En France, un chef d’exploitation sur quatre est une femme. Si ce chiffre a le mérite de fixer les choses, il ne dit rien de la vie de ces agricultrices. « En particulier de celles qui, comme moi, sont dans un schéma encore rare », témoigne Élodie Choplin, 38 ans. Titulaire d’un BTS GPN (1) et d’un BTS Acse, la jeune femme a travaillé cinq ans comme comptable dans un centre de gestion agricole, avant de s’installer en 2016.
« L’agriculture, j’ai ça dans les tripes depuis l’enfance ; je réalisais mon rêve. » Élodie a intégré un Gaec “lait-volailles” de 190 ha. Elle a remplacé l’un des deux associés, qui partait à la retraite ; après un parrainage d’un an. « Je ne viens pas du milieu agricole et mon mari est salarié, dans le secteur privé. Rapidement, j’ai compris que j’aurai plus de mal à concilier vies professionnelle et personnelle.
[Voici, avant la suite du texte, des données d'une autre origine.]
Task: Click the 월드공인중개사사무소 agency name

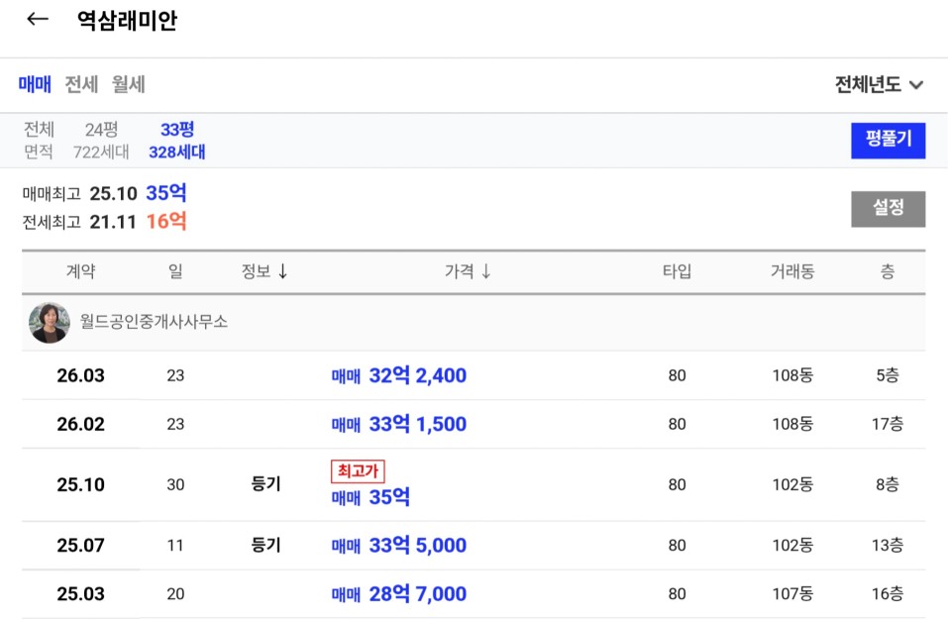Action: tap(154, 323)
Autour de moi, toutes les agricultrices sont installées avec leur mari. Elles bénéficient d’une souplesse au quotidien que je n’ai pas », pointe la maman de Loan (13 ans) et Margot (8 ans).
Une place pour l’art
En quête d’échanges et de repères, l’éleveuse rejoint un groupe de parole en 2019. Réservé aux femmes, il est porté par Solidarité Paysans 72 et regroupe — une fois par mois — une dizaine d’agricultrices, d’épouses ou compagnes d’agriculteurs. Dans cet espace, Élodie a pu se poser. « Embarquer sa famille dans une installation agricole, c’est une pression forte ! D’autant plus que nous avions déménagé de 40 km. »
Le groupe est animé par une psychologue. Loin du « papotage-café », il s’est structuré autour de projets. Élodie a participé à l’écriture de la pièce de théâtre « A toi de jouer », puis est montée sur les planches pour les représentations. L’agricultrice a aussi appris à sculpter l’argile. Entre relecture de vie et pratiques artistiques, ces femmes de la terre ont noué des liens puissants. Il y a trois ans, l’associé puis le mari d’Élodie ont été hospitalisés ; l’un et l’autre, plusieurs semaines. « Elles ont été là ! Ce que je vivais résonnait toujours chez l’une ou l’autre : c’est une écoute précieuse que je souhaite à toute agricultrice. Le groupe nous rend plus fortes. »
(1) Gestion et protection de la nature.